** Excerpted records follows **
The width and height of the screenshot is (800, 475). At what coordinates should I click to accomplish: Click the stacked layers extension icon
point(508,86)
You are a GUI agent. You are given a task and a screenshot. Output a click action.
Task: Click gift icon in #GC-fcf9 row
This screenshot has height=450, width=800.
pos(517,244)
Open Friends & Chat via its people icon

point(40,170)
** End of Excerpted records **
** Excerpted records follows **
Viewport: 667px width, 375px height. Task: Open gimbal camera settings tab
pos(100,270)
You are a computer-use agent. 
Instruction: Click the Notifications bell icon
** End of Excerpted records **
** Excerpted records follows **
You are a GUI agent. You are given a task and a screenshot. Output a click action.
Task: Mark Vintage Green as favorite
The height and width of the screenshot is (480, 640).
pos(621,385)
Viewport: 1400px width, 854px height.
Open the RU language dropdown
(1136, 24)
** End of Excerpted records **
What you are asked to do — Extract from the records above the lines from the one containing "You are a computer-use agent." to the one containing "Instruction: Click the", both lines included, exactly as they appear and with nothing else.

Task answer —
You are a computer-use agent. 
Instruction: Click the Notifications bell icon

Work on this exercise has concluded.